A couple of clarifications from you would help:
- What sort of nature? Landscapes? Plants? Wildlife? Flowers? Insects? That could cover everything from macro to wide-angle.
- What sort of close-up? do you mean macro work? In the field or in a studio?


Unfortunately, there isn't a one-size-fits-all answer for this question. What you need to look at is what your limiting factor is, what is the element that you see missing on the photos you take? Is it the sharpness of the image? Do you think you need a faster autofocus? Then a high quality lens may be the way to go.

BTW, This question is very similar to this one. I'll extend my answer here.

Do you need higher-res images? Faster shutter speeds or flash sync speed? Do you need better low light response? Then you probably need to look to get a better camera.

Are you happy with the quality of your images but you need to get closer to your subjects (perhaps you'd like to shoot some wildlife pictures) or go wider (landscapes?) then maybe you need a bigger array of lenses to chose from.

You have a camera and lenses, that's all you need to take pictures, to replace or add gear to your collection you need to identify what your needs are and what's the piece of kit that will scratch your itch.

  • \$\begingroup\$ Thank you, and i realized it is a general question, but i would like so guidance and i edited the question to show that i'm toward buying lenses over a new body \$\endgroup\$ Feb 25, 2012 at 18:22

Why not add a bit of versatility in your kit ? You already got the range of 24 to 105 covered and the 24-205 L isn't that fast.

You could add a nice macro lens (the 60mm F2.8 EF-S Macro or the 100mm F2.8 L IS USM Macro.

Or some good tele zoom or prime, the 70-300 F/4-5.6 L IS USM comes to mind, or even the 100-400 F/4.5-5.6 L IS USM for more range.

An ultra wide angle also offers nice results, the canon 10-22mm F/3.5-4.5 EF-S USM or the very fast Tokina 11-16mm F/2.8.

You can even go wilder, with a fisheye or a tilt-shift lens, or one of those lensbaby lenses who over some great creative possibilities for their price.

With your kit, you seem more concerned about what you can do than the quality of it (which is surely great, but not a reason to go L-grade, which has more to do with construction quality and weather sealing than optical results.

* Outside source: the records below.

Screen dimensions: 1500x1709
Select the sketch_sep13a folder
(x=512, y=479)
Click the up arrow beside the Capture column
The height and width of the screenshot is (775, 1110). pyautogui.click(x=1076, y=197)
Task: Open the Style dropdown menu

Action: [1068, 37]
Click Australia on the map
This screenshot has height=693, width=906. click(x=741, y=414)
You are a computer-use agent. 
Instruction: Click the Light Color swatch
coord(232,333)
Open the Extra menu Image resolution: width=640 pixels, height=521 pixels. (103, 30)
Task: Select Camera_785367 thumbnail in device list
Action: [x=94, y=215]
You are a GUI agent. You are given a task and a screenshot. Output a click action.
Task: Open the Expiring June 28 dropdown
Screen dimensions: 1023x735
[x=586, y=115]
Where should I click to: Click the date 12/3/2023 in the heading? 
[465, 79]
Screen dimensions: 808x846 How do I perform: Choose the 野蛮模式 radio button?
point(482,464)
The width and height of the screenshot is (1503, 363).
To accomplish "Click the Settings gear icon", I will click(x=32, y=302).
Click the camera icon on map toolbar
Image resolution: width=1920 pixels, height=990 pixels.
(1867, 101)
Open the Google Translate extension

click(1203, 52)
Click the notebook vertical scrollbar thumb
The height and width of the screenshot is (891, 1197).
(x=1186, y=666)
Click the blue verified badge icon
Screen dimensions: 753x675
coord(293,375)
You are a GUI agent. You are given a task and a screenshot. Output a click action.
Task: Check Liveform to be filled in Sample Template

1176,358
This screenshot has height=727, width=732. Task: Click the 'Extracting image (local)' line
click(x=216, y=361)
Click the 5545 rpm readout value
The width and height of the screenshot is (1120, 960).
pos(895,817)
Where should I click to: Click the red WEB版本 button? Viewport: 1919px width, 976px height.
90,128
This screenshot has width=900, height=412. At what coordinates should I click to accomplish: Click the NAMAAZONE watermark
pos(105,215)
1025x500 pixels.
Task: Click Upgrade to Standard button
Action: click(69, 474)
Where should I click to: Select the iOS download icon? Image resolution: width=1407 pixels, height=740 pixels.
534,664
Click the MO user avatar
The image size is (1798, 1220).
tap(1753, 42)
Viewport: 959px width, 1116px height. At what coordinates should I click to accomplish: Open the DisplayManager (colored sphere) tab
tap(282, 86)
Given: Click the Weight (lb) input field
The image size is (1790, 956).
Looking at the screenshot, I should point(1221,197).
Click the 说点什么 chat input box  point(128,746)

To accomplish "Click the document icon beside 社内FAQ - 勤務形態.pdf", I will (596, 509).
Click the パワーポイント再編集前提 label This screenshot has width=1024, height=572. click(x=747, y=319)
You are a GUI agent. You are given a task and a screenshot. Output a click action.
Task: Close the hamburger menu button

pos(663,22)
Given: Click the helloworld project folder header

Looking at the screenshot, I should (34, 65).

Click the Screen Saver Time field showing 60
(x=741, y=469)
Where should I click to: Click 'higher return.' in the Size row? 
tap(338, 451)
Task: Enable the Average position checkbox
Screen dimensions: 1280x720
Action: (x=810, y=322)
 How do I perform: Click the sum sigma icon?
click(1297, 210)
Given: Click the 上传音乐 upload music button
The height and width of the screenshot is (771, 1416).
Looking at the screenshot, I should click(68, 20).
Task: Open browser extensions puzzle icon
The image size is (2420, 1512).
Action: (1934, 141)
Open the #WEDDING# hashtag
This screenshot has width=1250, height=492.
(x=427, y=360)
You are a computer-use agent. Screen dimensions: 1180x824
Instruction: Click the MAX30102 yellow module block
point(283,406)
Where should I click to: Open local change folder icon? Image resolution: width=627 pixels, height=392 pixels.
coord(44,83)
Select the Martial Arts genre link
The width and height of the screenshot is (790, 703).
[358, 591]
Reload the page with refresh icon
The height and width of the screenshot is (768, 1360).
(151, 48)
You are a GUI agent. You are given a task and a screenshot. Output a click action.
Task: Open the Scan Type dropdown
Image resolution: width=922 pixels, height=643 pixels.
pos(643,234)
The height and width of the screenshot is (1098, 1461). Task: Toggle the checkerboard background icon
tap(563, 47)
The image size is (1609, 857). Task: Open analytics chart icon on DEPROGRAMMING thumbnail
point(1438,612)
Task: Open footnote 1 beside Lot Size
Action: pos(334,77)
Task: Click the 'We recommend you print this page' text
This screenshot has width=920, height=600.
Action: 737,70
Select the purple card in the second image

Plus, the 1000D lacks the dynamic range, ISO sensitivity, AF & shooting comfort of higher-quality bodies, so no, a good lens just isn't enough).


You can never go wrong with good glass, that is my first priority. People love that f/1.8 50mm because it is inexpensive, but there is a world of difference (and not just an f/ stop) to the quality of the f/1.4- probably my favorite used lens.

I feel cramped with not having low apertures on those zooms, and frankly prefer prime lenses. You should almost always be able to zoom with your body or crop later.